UNIX/Linux & C Programming:
Chapter n: yacc



Coverage: [UPE] Chapter 8, [LYT], [CPL] § 6.8 (pp. 147-149), § 7.3 (pp. 155-156), § A8.3 (p. 212), and § B7 (p. 254)


Grammar warm up

    Is the following grammar ambiguous?
    E ::= E + E
    E ::= id
    
    How can we fix it?
    E ::= E + T | T
    T ::= id
    
    Now is it left- or right-associative? How about this?
    E ::= T + E | T
    T ::= id
    
    How can we disambiguate our running example?
    E ::= E + E
    E ::= E * E
    E ::= id
    
    How about?
    E ::= E + T | T
    T ::= T * F | F
    F ::= id
    
    Can we do it with only two non-terminals?


Scanning and parsing







yacc conflicts

both are caused by an ambiguous grammar
  • shift-reduce conflict: yacc will always shift
  • reduce-reduce conflict: yacc will always use the first rule to reduce
remedies
  • disambiguate the grammar by rewriting it (the best option)
  • choose a default action by declaring the precedence and associativity of operators as follows:
    %left '+' '-'
    %left '*' '/'
    
    where highest to lowest precedence proceeds bottom-up (i.e., * and / have higher precedence than + and - above)


Essential yacc

  • the parsing technique used by yacc is LALR(1) or Look Ahead Left Recursive; (1) indicates that the lookahead is limited to one token

  • how do lex and yacc communicate? through a global variable named yylval.
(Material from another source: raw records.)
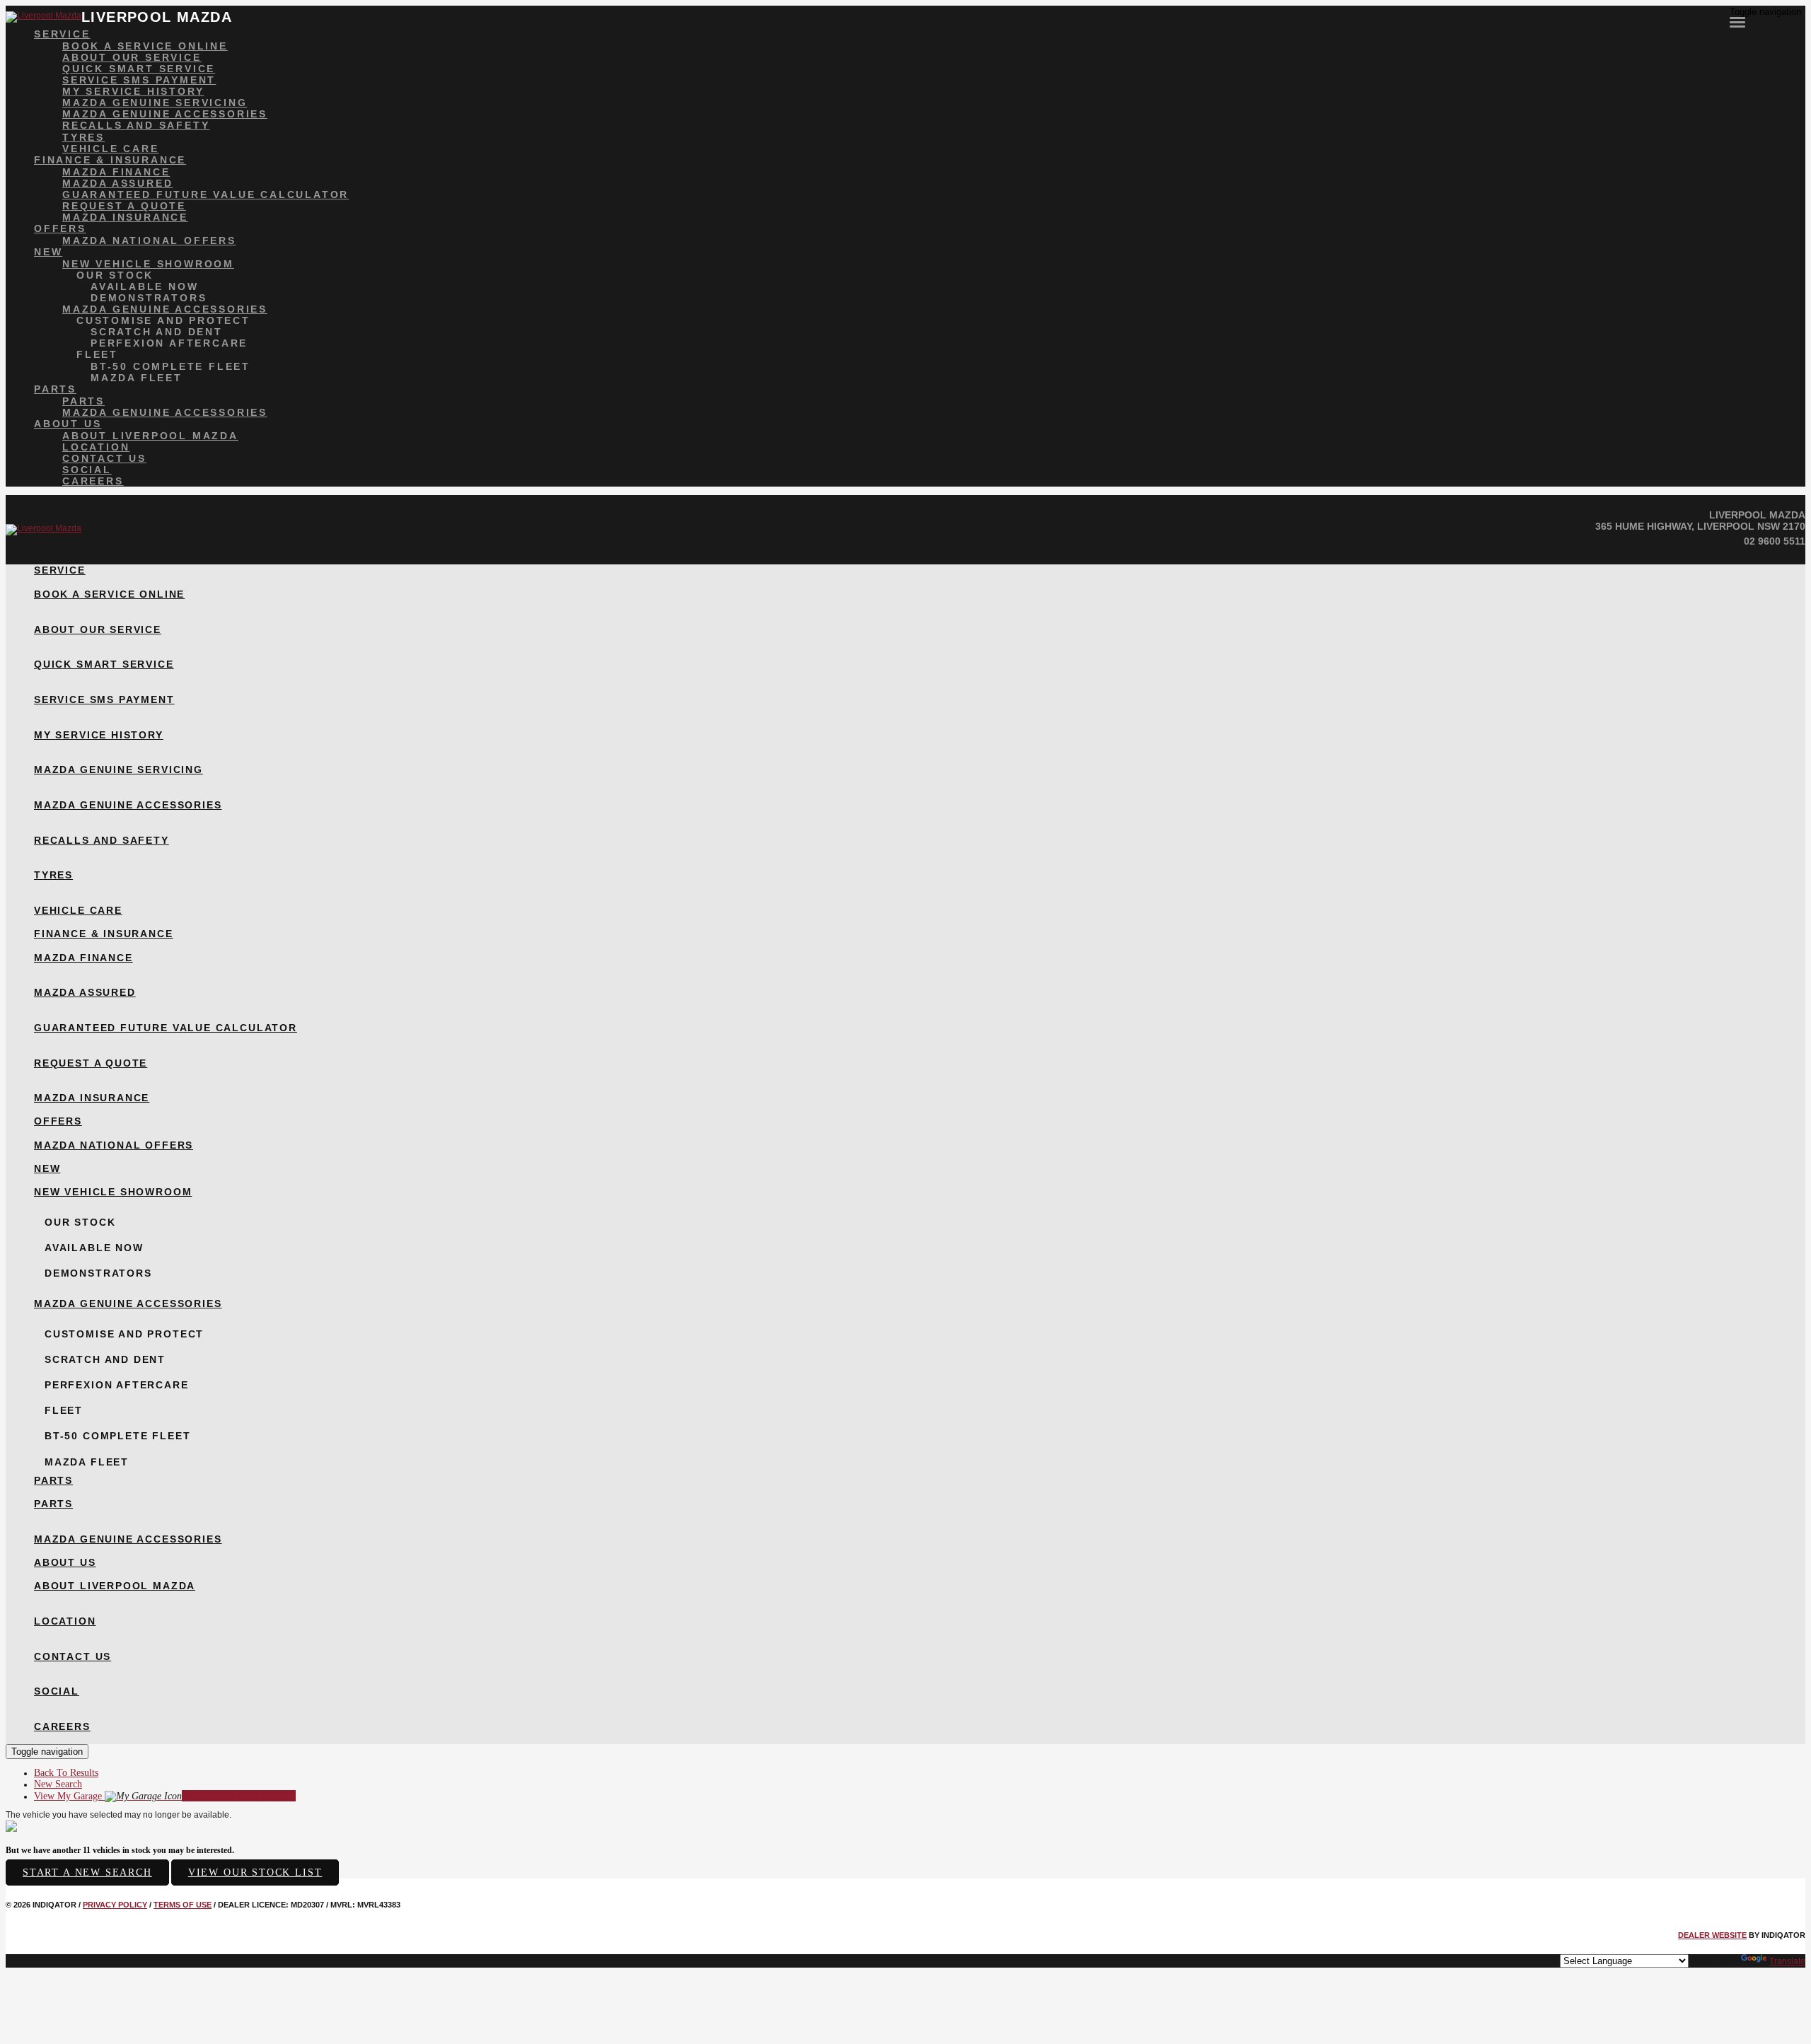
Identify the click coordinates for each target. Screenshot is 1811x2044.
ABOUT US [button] (67, 423)
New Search (58, 1784)
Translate (1787, 1961)
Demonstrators (149, 297)
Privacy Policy (115, 1904)
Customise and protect (163, 320)
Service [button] (62, 34)
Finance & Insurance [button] (110, 160)
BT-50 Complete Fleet (170, 366)
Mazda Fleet (137, 377)
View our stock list (255, 1872)
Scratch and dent (157, 331)
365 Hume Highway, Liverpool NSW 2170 (1700, 526)
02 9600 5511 (1774, 541)
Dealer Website (1712, 1935)
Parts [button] (55, 389)
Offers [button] (60, 228)
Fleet (97, 354)
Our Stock (115, 275)
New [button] (48, 251)
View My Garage (165, 1796)
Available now (144, 286)
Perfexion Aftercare (169, 343)
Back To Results (66, 1772)
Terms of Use (183, 1904)
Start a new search (87, 1872)
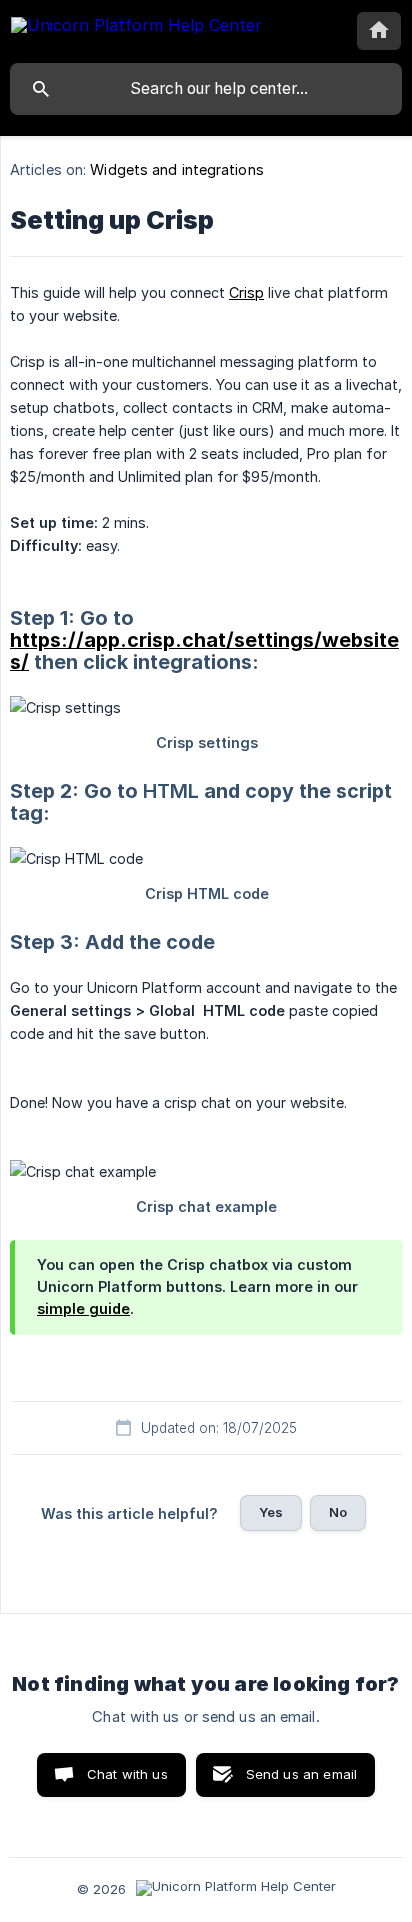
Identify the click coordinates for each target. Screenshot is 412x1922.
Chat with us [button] (127, 1774)
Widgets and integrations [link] (176, 169)
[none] (136, 28)
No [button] (338, 1512)
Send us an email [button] (301, 1774)
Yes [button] (271, 1512)
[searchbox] (206, 89)
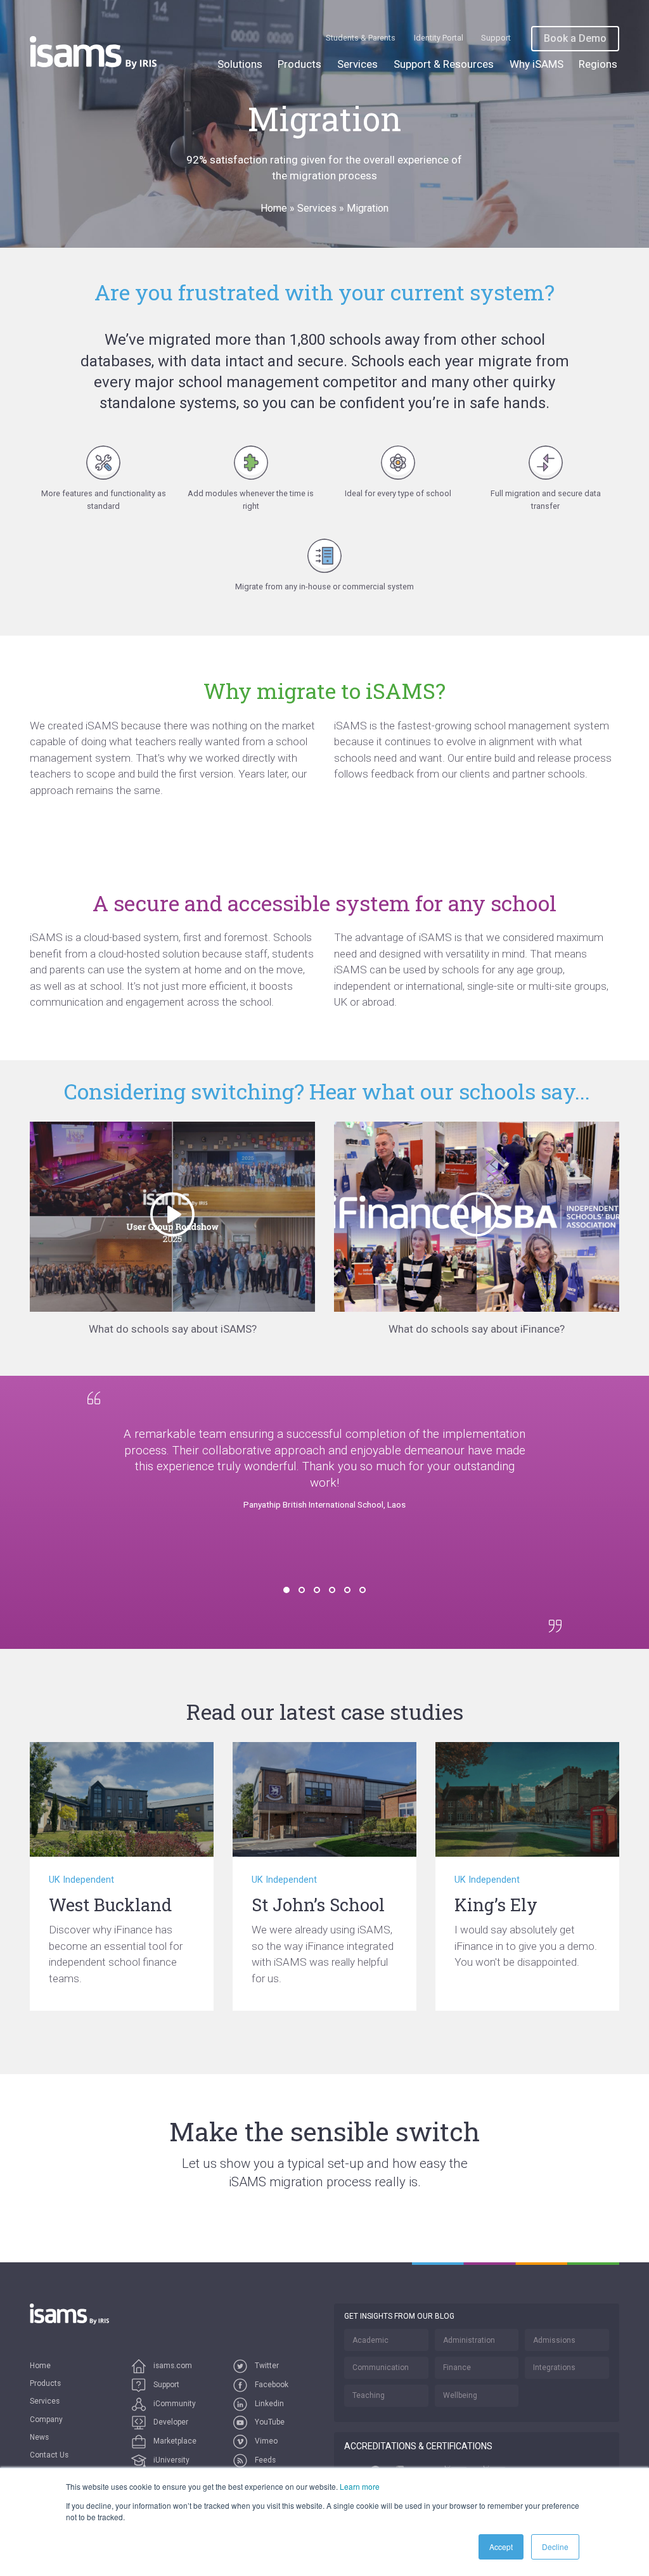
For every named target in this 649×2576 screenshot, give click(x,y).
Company (46, 2419)
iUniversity (170, 2460)
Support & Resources (444, 64)
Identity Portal (438, 37)
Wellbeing (460, 2395)
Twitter (266, 2366)
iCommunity (173, 2403)
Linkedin (268, 2403)
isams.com (171, 2366)
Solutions (239, 64)
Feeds (264, 2460)
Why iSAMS (536, 64)
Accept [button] (501, 2546)
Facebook (270, 2384)
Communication (380, 2367)
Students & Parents (360, 37)
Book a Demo (575, 38)
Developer (169, 2422)
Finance (457, 2367)
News (39, 2437)
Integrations (554, 2367)
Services (357, 64)
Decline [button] (555, 2546)
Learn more (360, 2486)
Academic (370, 2340)
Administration (469, 2340)
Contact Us (49, 2455)
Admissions (554, 2340)
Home (273, 208)
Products (299, 64)
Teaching (368, 2395)
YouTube (269, 2422)
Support (496, 37)
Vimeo (265, 2441)
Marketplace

  • yacc maintains two internal stacks
    • parse stack
      • contains terminals and non-terminals
      • returned by int yylex()
    • value stack
      • contains values of type YYSTYPE (int by default)
      • YYSTYPE is defined in <filename>.tab.h
      • pushed from variable yylval
      • $$ (top of stack after the reduction takes place), $1, $2, $3, ... $n reference items on the value stack corresponding to the items (from left to right) on the rhs of the production rule used in the reduction




    • these two stacks must always be synchronized

    %token INTEGER
    /* produces "#define INTEGER 258" in calc.tab.c on our system 
       because values 0-255 are reserved for character values, and
       lex reserves several values for end-of-file and error processing and,
       therefore, token values typically start around 258 */
    
  • how to get values of different types on the value stack? use a union
  • 3rd generation languages (e.g., C) and 4th generation languages (yacc)


Marriage of lex and yacc






(adapted version of [LYT] Fig. 2, p. 5)


Running yacc (in conjunction with lex) to automatically generate a parser

$ flex tokens.l # produces lex.yy.c
$ bison -d gram.y # produces gram.tab.c and gram.tab.h
$ gcc -c gram.tab.c # produces gram.tab.o
$ gcc -c lex.yy.c # produces lex.yy.o
$ gcc -o parser gram.tab.o lex.yy.o # produces parser
$ ./parser < ...


$ flex calc1.l # produces lex.yy.c
$ bison -d calc1.y # produces gram.tab.c and gram.tab.h
$ gcc -c calc1.tab.c # produces calc1.tab.o
$ gcc -c lex.yy.c # produces lex.yy.o
$ gcc -o parser calc1.tab.o lex.yy.o # produces calc1
$ ./calc1 < ...


Scanning and parsing in flex and bison







Evaluating arithmetic expressions

  • expr
    $ expr 2 + 3
    5
    $ expr 2 + 3 \* 4
    14
    $ expr 2 \* 3 + 4
    10
    $ expr "2 + 3 * 4"
    2 + 3 * 4
    
  • bc -l (an arbitrary precision calculator)
    23+47
    70
    2 + 3
    5
    2 + 3 * 4
    14
    2 * 3 + 4
    10
    2 ^ 3
    8
    ^D
    


Makefile for simple calculator (version 1)

    SRC = calc
    CC = gcc
    LEX = flex
    LEX_FLAGS = -d
    YACC = bison
    YACC_FLAGS = -d -t
    
    all: $(SRC)
    
    $(SRC): lex.yy.o $(SRC).tab.o
            $(CC) lex.yy.o $(SRC).tab.o -o $(SRC)
    
    lex.yy.o: lex.yy.c $(SRC).tab.h
            $(CC) -c lex.yy.c
    
    lex.yy.c: $(SRC).l
            $(LEX) $(LEX_FLAGS) $(SRC).l
    
    $(SRC).tab.o: $(SRC).tab.c
            $(CC) -c $(SRC).tab.c
    
    $(SRC).tab.c: $(SRC).y
            $(YACC) $(YACC_FLAGS) $(SRC).y
    
    $(SRC).tab.h: $(SRC).y
            $(YACC) $(YACC_FLAGS) $(SRC).y
    
    clean:
            -rm *.[cho] $(SRC)
    


Programming exercise

Use lex and yacc to generate a parser for the language defined by the following grammar (akin to the parser we generated in class for the balanced, nested parentheses language).
<sentence> ::= <sentence> <expr> | <expr>
    <expr> ::= ( <list> ) | a
    <list> ::= <expr> | <expr> <list>
We said in class that grammars are also generative devices. Write a C program which utilizes this grammar to generate n sentences from the language. Use those sentences to evaluate the correctness of your parser.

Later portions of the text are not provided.